Wendet man diese Argumentation auch nur einigermaßen konsequent an, dann müsste man biologistisch davon ausgehen, dass kulturelle Kompetenz vor allem eine Frage der Genetik ist. Einfach weil ein Mensch in einem bestimmten kulturellen Umfeld aufgewachsen ist, gilt er quasi als Eigentümer und einzig legitimer Interpret dieser Kultur. Im Kern verbergen sich hinter diesem Konzept rassistische Vorstellungen. Gerade die „völkische Ideologie“ der Nationalsozialisten argumentierte häufig ganz ähnlich. Nur die Arier könnten demnach das Germanentum richtig verstehen und interpretieren, nicht aber die Amerikaner, Russen oder Mitglieder anderer Völker, war man überzeugt So wollte man seine germanische Kultur rein halten von fremden Einflüssen. Wenn etwas wissenschaftlich nicht belegbar war, dann berief man sich einfach auf das vorgeblich spezielle Wissen germanischer Arier, was Außenstehende eben nicht nachvollziehen könnten. Wer ehrlich ist, wird allerdings schnell zugeben, dass gerade die kritischen Kommentare von Menschen anderer Prägung und Kultur absolut notwendig sind, um eigene Einseitigkeiten und Fehler erkennen zu können. Da ist es absolut hilfreich, dass Menschen sich nicht von einer vorgeblich „kulturellen Aneignung“ abschrecken lassen und europäische Vorstellungen kritisch kommentieren. Ebenso können und sollen Europäer Kulturen anderer Länder durchdenken und kritisch reflektieren.
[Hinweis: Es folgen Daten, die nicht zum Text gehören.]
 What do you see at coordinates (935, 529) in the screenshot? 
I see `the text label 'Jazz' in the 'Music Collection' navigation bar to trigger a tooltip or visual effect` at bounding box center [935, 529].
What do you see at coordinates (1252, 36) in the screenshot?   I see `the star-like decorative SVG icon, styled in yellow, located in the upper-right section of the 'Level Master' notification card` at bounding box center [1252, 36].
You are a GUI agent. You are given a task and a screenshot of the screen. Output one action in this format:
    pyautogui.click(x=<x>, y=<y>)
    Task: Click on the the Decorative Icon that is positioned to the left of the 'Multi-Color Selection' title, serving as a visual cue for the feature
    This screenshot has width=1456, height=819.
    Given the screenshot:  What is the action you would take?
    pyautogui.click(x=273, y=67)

Gerade der christliche Glaube ist international und im Kern überkulturell. Christen wollen eine „kulturelle Aneignung“ ihres Glaubens in anderen Ländern. Das nennt man dann „Inkulturation“. Menschen anderer Kulturen übernehmen den Kern christlichen Glaubens und bilden ihn dann mit ihren Instrumenten, ihrer Kunst, ihrer Sprache, ihrer Architektur usw. ab. Das ist vollkommen legitim und sogar beabsichtigt. Kulturen müssen nicht statisch erhalten bleiben wie sie zu einem willkürlich festgelegten Zeitpunkt existierten. Kulturen dürfen andere Elemente aufnehmen und nach ihrem Umfeld umprägen. Kulturen sind lebendig und prägen sich gegenseitig oder sie sterben. Christen wünschen sich, dass Menschen aus vielen Kulturen sich mit ihren Glaubensinhalten und Traditionen beschäftigen, selbst wenn am Ende manche den Kern des Glaubens missverstehen können. Andererseits aber wird dabei christliche Wahrheit beständig in neuen kulturellen Formen ausgedrückt und fester Bestandteil des Lebens fremder Völker.